(Data excerpts)
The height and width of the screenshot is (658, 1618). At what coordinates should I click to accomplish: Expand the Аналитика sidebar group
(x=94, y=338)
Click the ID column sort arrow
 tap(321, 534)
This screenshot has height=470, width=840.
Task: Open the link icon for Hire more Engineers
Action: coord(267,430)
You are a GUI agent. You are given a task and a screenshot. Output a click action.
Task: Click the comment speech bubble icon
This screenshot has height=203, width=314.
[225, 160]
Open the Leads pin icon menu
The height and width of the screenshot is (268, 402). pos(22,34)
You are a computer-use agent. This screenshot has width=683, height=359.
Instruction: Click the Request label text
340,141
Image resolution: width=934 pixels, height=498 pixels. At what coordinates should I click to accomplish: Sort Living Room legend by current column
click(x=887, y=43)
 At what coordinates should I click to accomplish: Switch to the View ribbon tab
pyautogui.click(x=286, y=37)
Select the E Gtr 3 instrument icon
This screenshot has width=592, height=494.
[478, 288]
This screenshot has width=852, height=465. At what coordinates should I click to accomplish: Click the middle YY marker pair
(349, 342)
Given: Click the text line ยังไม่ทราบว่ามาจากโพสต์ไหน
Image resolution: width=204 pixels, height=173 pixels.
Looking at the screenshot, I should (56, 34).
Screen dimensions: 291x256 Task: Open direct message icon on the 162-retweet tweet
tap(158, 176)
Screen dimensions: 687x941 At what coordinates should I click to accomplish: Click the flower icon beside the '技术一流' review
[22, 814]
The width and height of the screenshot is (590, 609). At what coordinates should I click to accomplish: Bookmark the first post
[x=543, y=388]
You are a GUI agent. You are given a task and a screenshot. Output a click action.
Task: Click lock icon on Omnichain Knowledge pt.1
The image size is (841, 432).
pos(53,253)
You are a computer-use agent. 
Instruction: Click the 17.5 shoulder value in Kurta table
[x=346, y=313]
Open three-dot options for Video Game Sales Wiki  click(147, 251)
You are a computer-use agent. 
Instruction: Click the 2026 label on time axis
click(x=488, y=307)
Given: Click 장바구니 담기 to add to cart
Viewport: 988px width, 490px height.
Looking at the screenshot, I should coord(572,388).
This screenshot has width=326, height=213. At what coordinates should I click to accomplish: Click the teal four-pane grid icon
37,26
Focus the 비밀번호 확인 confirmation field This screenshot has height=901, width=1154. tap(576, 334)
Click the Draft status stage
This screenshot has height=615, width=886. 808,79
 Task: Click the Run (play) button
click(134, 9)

**TASK GOAL**: Look for the line that contains "This screenshot has width=326, height=213." in the entries above. Set it down, along with all later lines, exactly as written.

**TASK OUTPUT**:
This screenshot has width=326, height=213. At what coordinates should I click to accomplish: Click the teal four-pane grid icon
37,26
Focus the 비밀번호 확인 confirmation field This screenshot has height=901, width=1154. tap(576, 334)
Click the Draft status stage
This screenshot has height=615, width=886. 808,79
 Task: Click the Run (play) button
click(134, 9)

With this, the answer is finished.